Elena malah mengganti topik pembicaraan dan berkata, "Nak, apakah kamu lapar? Ibu akan memasak untukmu."

Xavier menggelengkan kepalanya dan berkata, "Aku tidak lapar. Aku sudah makan saat di perjalanan."

Elena mengangguk dan berkata, "Ayo masuk, kita masuk ke dalam rumah dan mengobrol."

Setelah mengatakan ini, sang ibu berjalan menuju rumah dan membukakan pintu.

Setelah memasuki rumah, Xavier bertanya, "Oh ya, Bu, di mana ayahku?"

Sang ibu terkejut sesaat, menundukkan kepala dan tidak berkata apa-apa.

Sebuah firasat buruk muncul di benak Xavier.

Xavier meraih bahu ibunya dengan kedua tangan dan bertanya dengan cemas, "Bu, di mana ayahku?"

Saat ini sang ibu tampak ragu-ragu.

Melihat gelagat ini, Xavier melanjutkan, "Bu, jika terjadi sesuatu, katakan saja padaku! Putramu sudah kembali, tidak ada yang berani mengganggumu lagi."

Pada saat ini, aura yang sangat dingin muncul dari tubuh Xavier.

Namun pada saat ini, sang ibu justru merasa aman, perasaan ini belum pernah terjadi sebelumnya.

Ya, benar. Anakku sudah kembali. Tidak ada yang bisa menindas pasangan jompo ini lagi.

Memikirkan hal ini, Elena menyeka air matanya dan berkata, "Ayahmu ... ayahmu ... dia sedang dirawat di rumah sakit."

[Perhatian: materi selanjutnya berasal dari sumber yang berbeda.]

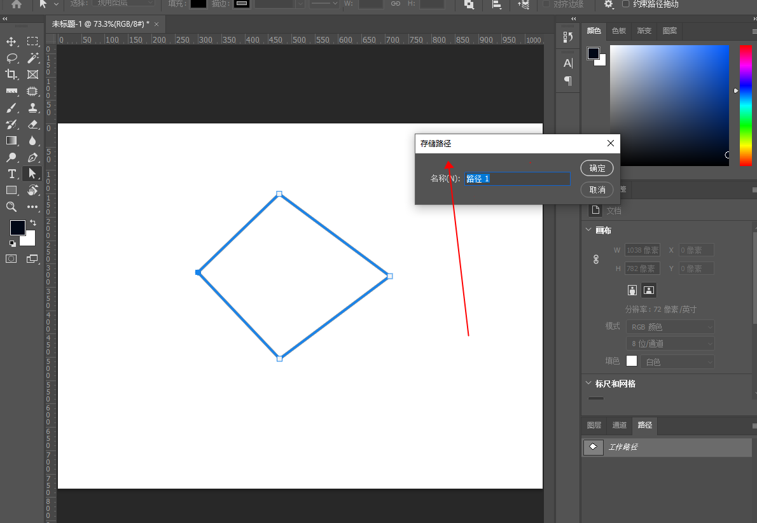The width and height of the screenshot is (757, 523).
Task: Click 确定 to save the path
Action: (597, 168)
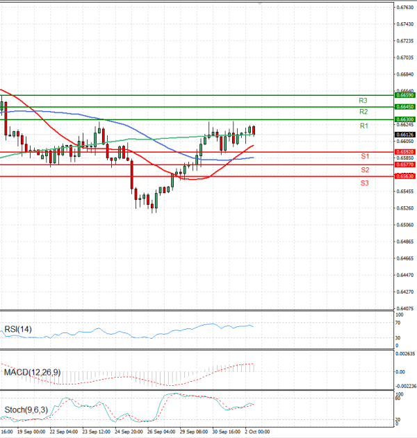Click the red 0.65770 price tag
The height and width of the screenshot is (438, 417).
click(405, 165)
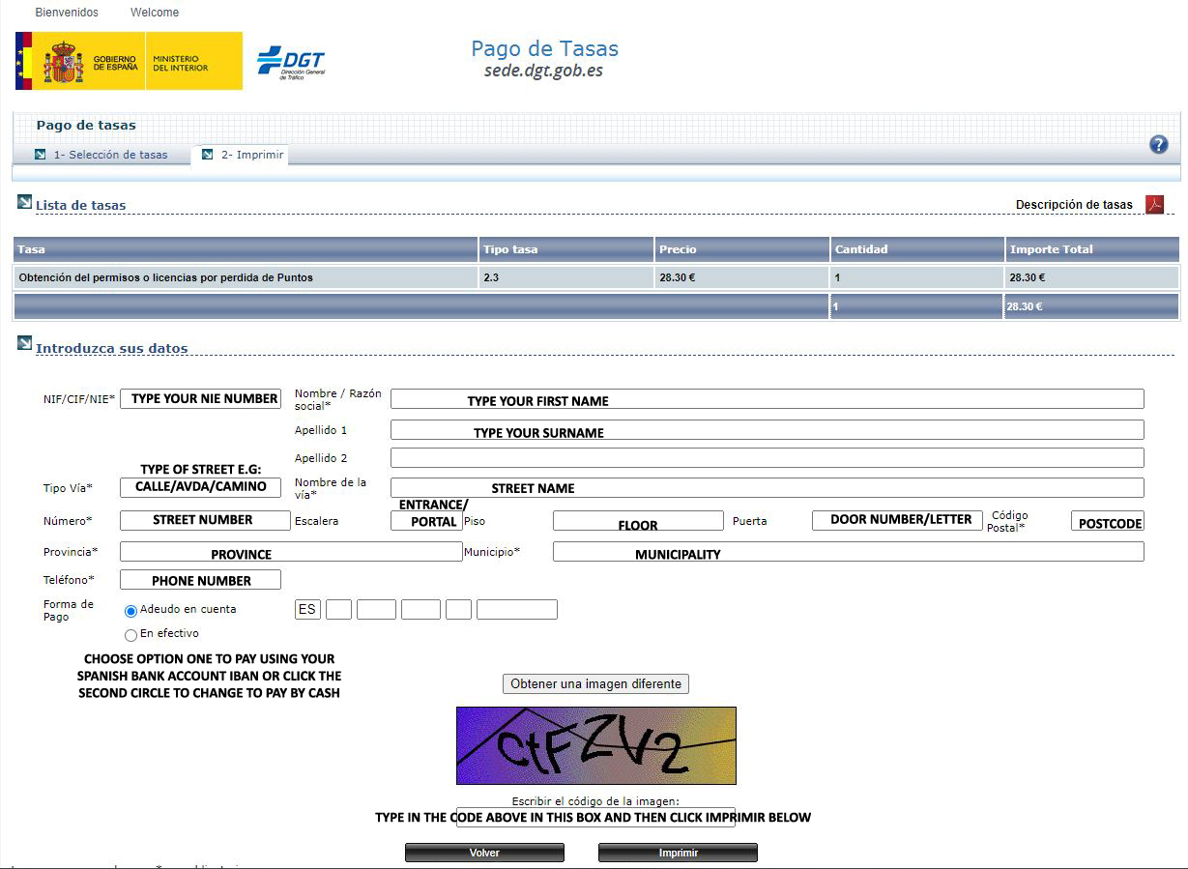Open the Descripción de tasas link
This screenshot has height=869, width=1188.
(x=1075, y=204)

Xavier tertegun sejenak dan berkata, "Dirawat di rumah sakit? Apakah ayahku sakit?"

Sang ibu menggelengkan kepalanya dan berkata dengan suara yang rendah, "Tidak, dia dipukuli."

Ketika Xavier mendengar ini, dia menjadi sangat marah.

Namun melihat ekspresi kekhawatiran Elena, Xavier pun menahan amarah di hatinya dan bertanya dengan tenang, "Bu, siapa yang memukul ayahku?"